■ Text excerpt
Artificial Intelligence for Engineering Design and Computational Mechanics

Ramin Bostanabad, University of California, Irivine
AI for engineering design and computational mechanics


Engineered systems are an indispensable part of our modern life with far-reaching applications that include aerial and ground transportation, electronics, large-scale structures, and medicine. The ever-evolving societal, environmental, and cultural awareness calls for significantly complex systems with unprecedented properties that reliably meet stakeholders’ demands under extreme conditions. To accelerate the design and deployment of such systems while reducing the reliance on costly and time-consuming experiments, it is necessary to develop advanced computational methods that streamline their design and analysis process.

In this talk, I will present some of our recent works for solving challenging problems in engineering design, solid mechanics, and fluid dynamics. In particular, I will demonstrate how we can (1) drastically accelerate multiscale simulations of cast alloys via mechanistic reduced order models, surrogate plastic and history-dependent deformation of fiber composites with deep learning, optimize material composition with latent map Gaussian processes and Bayesian optimization, and (4) solve partial differential equations such as the Navier-Stokes equations with transfer learning.

■ Source material
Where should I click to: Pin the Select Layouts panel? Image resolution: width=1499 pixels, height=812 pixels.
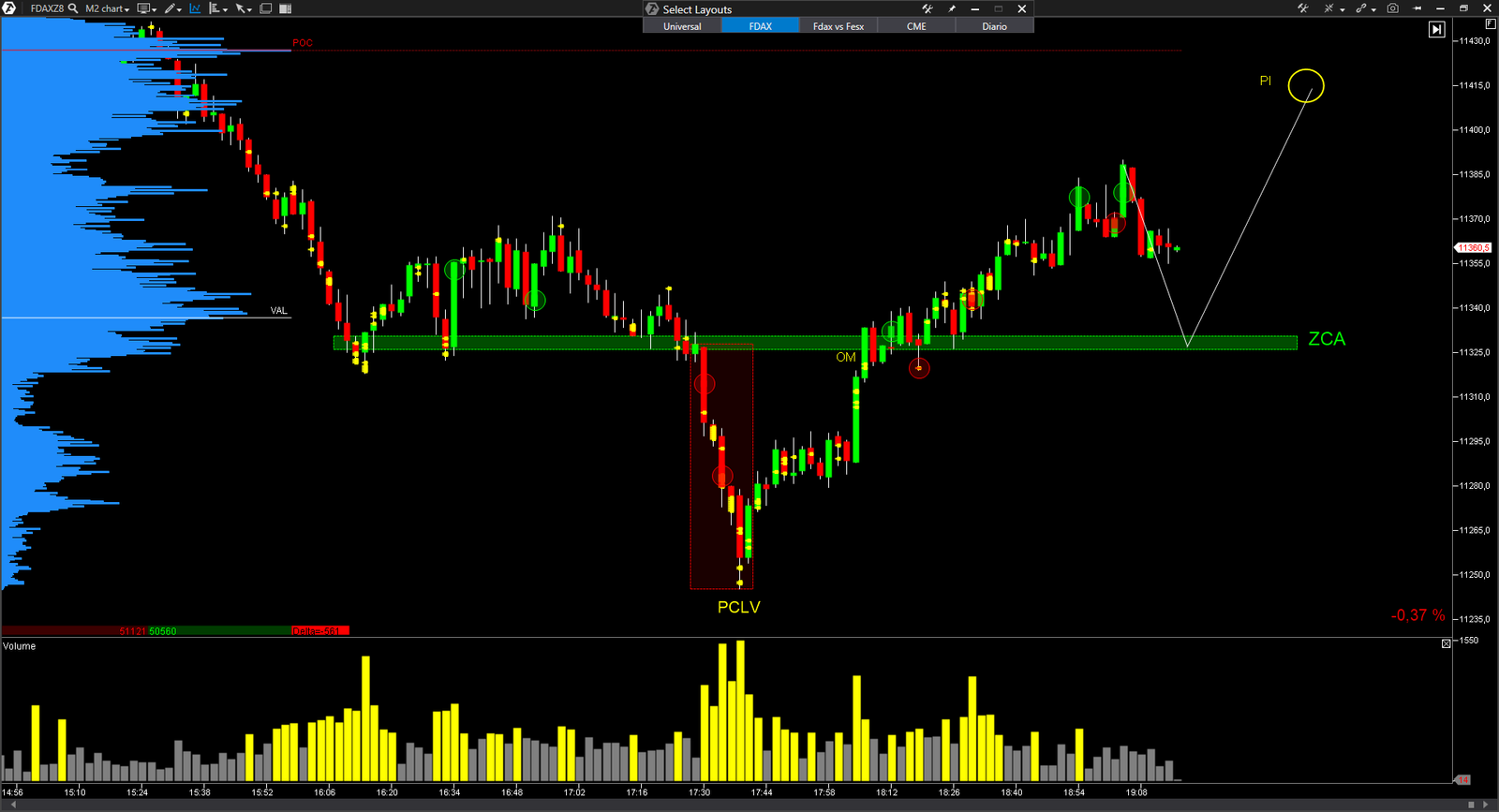coord(952,8)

■ Using the information
- 1) In the abstract on AI for engineering design and computational mechanics, which equations are named as an example of partial differential equations to be solved with transfer learning?
- 2) Reproduce everything in the abstract on AI for engineering design and computational mechanics from "Ramin Bostanabad, University" down to "design and analysis process.".
- 3) Take the abstract on AI for engineering design and computational mechanics further, beginning right after its final sentence.
The material above is separate from the abstract on AI for engineering design and computational mechanics.

■ Answers to each task
- 1) The Navier-Stokes equations.

- 2)
Ramin Bostanabad, University of California, Irivine
AI for engineering design and computational mechanics


Engineered systems are an indispensable part of our modern life with far-reaching applications that include aerial and ground transportation, electronics, large-scale structures, and medicine. The ever-evolving societal, environmental, and cultural awareness calls for significantly complex systems with unprecedented properties that reliably meet stakeholders’ demands under extreme conditions. To accelerate the design and deployment of such systems while reducing the reliance on costly and time-consuming experiments, it is necessary to develop advanced computational methods that streamline their design and analysis process.

- 3)
Bio: Dr. Ramin Bostanabad received his Ph.D. in February 2019 from Northwestern University where his research was recognized with a number of awards including Terminal Year Fellowship, Martin Outstanding doctoral Fellowship, Predictive Science and Engineering Design Fellowship, and Walter P. Murphy Fellowship. He joined the Department of Mechanical and Aerospace Engineering at UCI in September 2019 and founded the Probabilistic Modeling and Analysis of Complex Systems (PMACS) laboratory. At PMACS lab, Dr. Bostanabad’s group develops computational framework and tools for analyzing and designing complex systems such as multiscale materials. These contributions have been so far supported by NSF, ARPA-E, and Advanced Casting Research Center and are at the interface of computational statistics, scientific machine learning, and computational mechanics. Recent applications have been on data-driven microstructure characterization, multi-scale materials modeling with deep learning and random processes, inverse system identification with evolutionary programming, and assimilation of multiple data sources with Bayesian statistics.